A Western intelligence report issued shortly after the invasion concluded that senior Chinese officials had told senior Russian officials in early February not to invade Ukraine before the end of the Winter Olympics in Beijing. But the intelligence did not necessarily indicate that direct conversations about an invasion had taken place between Mr. Putin and Mr. Xi.
China has denied any prior knowledge of the invasion, and Beijing didn’t evacuate its embassy or citizens from Ukraine in the days before the start of the war.
“Assertions that China knew about, acquiesced to or tacitly supported this war are purely disinformation,” Qin Gang, the Chinese ambassador to the United States at the time, wrote in a March 2022 article in The Washington Post.
Mr. Xi is set to visit Moscow in May to attend the commemorations of the Soviet victory over Nazi Germany in World War II, according to Russian state media. Mr. Putin has also invited Mr. Trump.
The call on Monday between the Chinese and Russian leaders came as the Kremlin tries to keep its partner nations on its side, while pursuing a warming of relations with the United States, a country Mr. Putin has long derided as an irresponsible global superpower.
“The president last week spoke about his desire to inform a series of government partners about the contacts with the Americans,” the Kremlin’s spokesman, Dmitri S. Peskov, said in a call with reporters on Monday. “In line with those intentions, that process started today.”

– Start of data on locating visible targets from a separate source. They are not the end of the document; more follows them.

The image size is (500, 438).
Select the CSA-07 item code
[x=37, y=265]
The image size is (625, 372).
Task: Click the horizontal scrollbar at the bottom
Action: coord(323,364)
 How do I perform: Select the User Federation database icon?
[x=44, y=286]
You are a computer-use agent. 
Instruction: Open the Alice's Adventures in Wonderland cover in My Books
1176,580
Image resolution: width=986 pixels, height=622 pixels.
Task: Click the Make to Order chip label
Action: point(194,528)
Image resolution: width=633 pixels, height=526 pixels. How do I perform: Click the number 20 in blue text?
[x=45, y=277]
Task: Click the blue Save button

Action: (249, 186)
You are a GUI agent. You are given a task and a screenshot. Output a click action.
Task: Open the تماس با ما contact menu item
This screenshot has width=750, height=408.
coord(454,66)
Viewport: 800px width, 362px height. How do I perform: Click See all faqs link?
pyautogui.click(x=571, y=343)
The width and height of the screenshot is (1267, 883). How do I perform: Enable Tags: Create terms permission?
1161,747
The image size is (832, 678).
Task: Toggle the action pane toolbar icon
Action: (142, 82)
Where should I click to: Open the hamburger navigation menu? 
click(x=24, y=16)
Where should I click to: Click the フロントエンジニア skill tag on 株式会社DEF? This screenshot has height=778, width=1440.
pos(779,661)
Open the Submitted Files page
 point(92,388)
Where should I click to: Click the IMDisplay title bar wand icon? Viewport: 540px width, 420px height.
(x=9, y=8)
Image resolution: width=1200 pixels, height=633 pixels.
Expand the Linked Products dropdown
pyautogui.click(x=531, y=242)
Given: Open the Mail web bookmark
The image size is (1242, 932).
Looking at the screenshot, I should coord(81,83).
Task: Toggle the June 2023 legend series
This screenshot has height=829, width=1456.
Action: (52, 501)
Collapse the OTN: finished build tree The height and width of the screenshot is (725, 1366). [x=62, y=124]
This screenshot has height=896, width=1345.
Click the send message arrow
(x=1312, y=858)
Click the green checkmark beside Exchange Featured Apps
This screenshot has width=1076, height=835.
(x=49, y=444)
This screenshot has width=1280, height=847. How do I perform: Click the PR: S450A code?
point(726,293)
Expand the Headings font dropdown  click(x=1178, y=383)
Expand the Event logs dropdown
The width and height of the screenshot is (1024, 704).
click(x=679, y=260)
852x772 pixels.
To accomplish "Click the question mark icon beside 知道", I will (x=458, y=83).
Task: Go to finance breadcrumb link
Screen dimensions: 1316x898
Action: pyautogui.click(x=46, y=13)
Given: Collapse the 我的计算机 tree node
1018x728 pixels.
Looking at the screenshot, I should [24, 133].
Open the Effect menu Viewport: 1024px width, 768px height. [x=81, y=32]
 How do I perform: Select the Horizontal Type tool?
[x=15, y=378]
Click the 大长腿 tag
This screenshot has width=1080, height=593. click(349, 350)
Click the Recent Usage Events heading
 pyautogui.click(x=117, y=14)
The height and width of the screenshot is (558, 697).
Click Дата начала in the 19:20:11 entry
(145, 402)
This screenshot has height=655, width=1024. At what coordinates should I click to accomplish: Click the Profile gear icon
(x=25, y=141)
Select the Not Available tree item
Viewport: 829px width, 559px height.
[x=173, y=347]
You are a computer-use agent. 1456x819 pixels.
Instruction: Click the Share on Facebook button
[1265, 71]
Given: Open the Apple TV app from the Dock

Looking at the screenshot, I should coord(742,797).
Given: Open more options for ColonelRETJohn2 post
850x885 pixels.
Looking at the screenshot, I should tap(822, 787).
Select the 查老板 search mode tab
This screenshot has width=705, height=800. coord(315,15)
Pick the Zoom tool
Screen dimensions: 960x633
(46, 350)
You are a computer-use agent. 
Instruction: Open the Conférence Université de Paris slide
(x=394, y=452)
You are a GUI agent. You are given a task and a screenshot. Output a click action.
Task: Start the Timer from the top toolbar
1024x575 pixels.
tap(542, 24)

The Kremlin added in a statement that Mr. Putin had informed Mr. Xi during their call about “recent Russian-American contacts.” It also said China had “expressed support for the dialogue between Russia and the United States that has begun, as well as readiness to contribute to the search for a peaceful settlement of the Ukrainian conflict.”
Mr. Putin also spoke with the leader of Tajikistan on Monday, and the Russian foreign minister, Sergei V. Lavrov, met with President Reycep Tayyip Erdogan of Turkey.
In the comments published by Chinese state media, Mr. Xi said he was “pleased” that Russia had started negotiations with “other parties” to end the “Ukrainian crisis.”
China has yet to describe Russia’s invasion of Ukraine as a “war.”
Amy Chang Chien contributed research.